Беседовать с Николаем Николаевичем было легко и просто. Узнав, с какой целью мы собираемся на Северную Землю, он охотно, без всяких наводящих вопросов стал вспоминать эпизоды своего путешествия. Память его, без скидок на возраст, была поразительной — мельчайшие детали он вспоминал, не задумываясь. И вообще, пока он к концу нашего визита не подустал, не верилось, что ему восемьдесят седьмой год: высокий, хотя и сутуловатый, движения уверенные, руки сильные…

Уловив мой взгляд, он взял эспандер, легко растянул пружины.

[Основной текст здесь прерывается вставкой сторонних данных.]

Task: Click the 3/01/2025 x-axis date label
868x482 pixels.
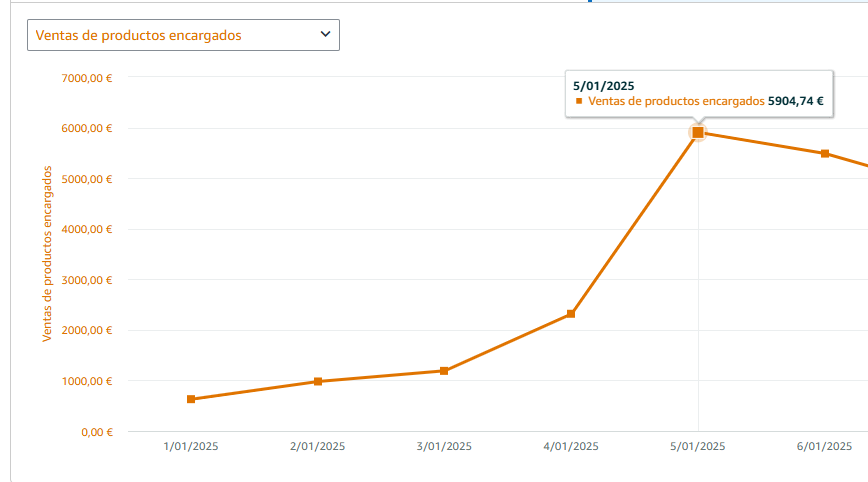Action: point(444,447)
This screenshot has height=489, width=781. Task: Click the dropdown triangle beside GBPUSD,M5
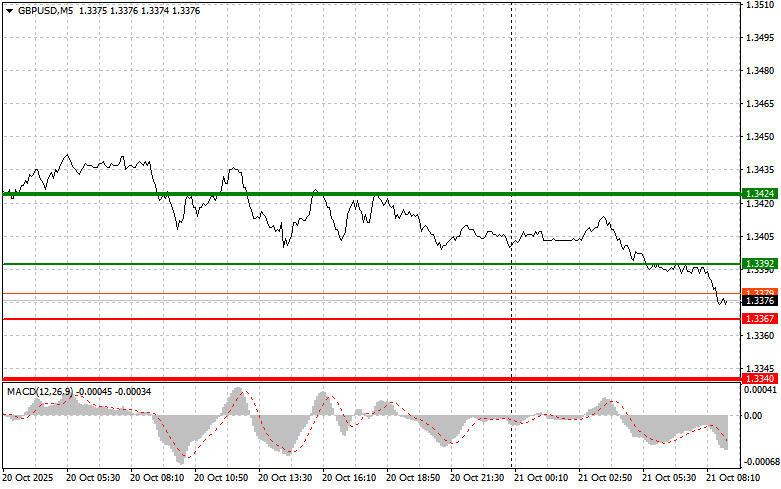[8, 10]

— Рекомендую: полтора часа зарядки ежедневно — и будете вполне работоспособны… Купол Вавилова хорошо помню, мы проходили по леднику на собачьих упряжках. У его подножия нас застигла сильная пурга, всю ночь воевали с палаткой… — Он улыбнулся, разгладил седые усы. — Впрочем, погода может лишь ставить палки в колеса экспедиции, успех же ее решает подготовка. К каждому походу мы готовились очень серьезно, я имею в виду не только упряжку, продовольствие и топливо, но и так называемые мелочи — иголки, нитки и прочее. Примерно в таком граф Монте-Кристо нашел свой клад, — с улыбкой сказал он, приподнимая крышку сундучка с многочисленными отделениями. — Вот в этих семи, по числу дней недели, хранились наши ежедневные пайки, в этих — разные другие необходимые вещи. Мясо в основном добывал Журавлев — нерпа, медведи; охота для нас, как легко понять, была не развлечением, а необходимостью. Журавлев был охотником замечательным, такого я не встречал ни до, ни после; повадки зверя он изучил не хуже таблицы умножения. Тогда, в начале тридцатых годов, все население Северной Земли состояло из четырех человек, прокормиться было делом не слишком трудным. Медведи, по нашим наблюдениям, никогда сознательно не нападают на человека: они плохо видят, принимают его за нерпу и, подскочив, обычно ошеломленно останавливаются. Когда возникала нужда в свежем мясе, а вблизи появлялся медведь, Журавлев исполнял такой трюк: ложился на спину и дрыгал ногами, возбуждая любопытство у зверя. Медведь видел что-то живое и черное, начинал приближаться, а Журавлев приговаривал: «Подойти-ка поближе, чтоб тебя не надо было тащить», — и стрелял в десяти шагах. Тогда еще запрета на охоту не было, это теперь за свою сотню медведей он заплатил бы чудовищный штраф!.. Если заинтересуетесь медведями, советую в октябре побывать на южной оконечности острова Большевик, на «медвежьем тракте», как мы его назвали, — по нему медведи проходят на юг, где льды еще не скованы и где в полыньях и разводьях можно добыть нерпу. Здесь медведей было столько, что мы с Журавлевым старались держаться от тракта подальше, чтобы они из любопытства не лезли и не крушили палатку…

К сожалению, Володя начал делать обусловленные знаки: «Николай Николаевич устал», — и мы, пообещав поклонится острову Домашнему и всей Северной Земле, откланялись.

В 1985 году Николай Николаевич и верный спутник его жизни Елизавета Ивановна почти одновременно скончались. А буквально через несколько дней после их кончины по телевизору прошел документальный фильм об их жизни, созданный их молодым другом Владимиром Стругацким.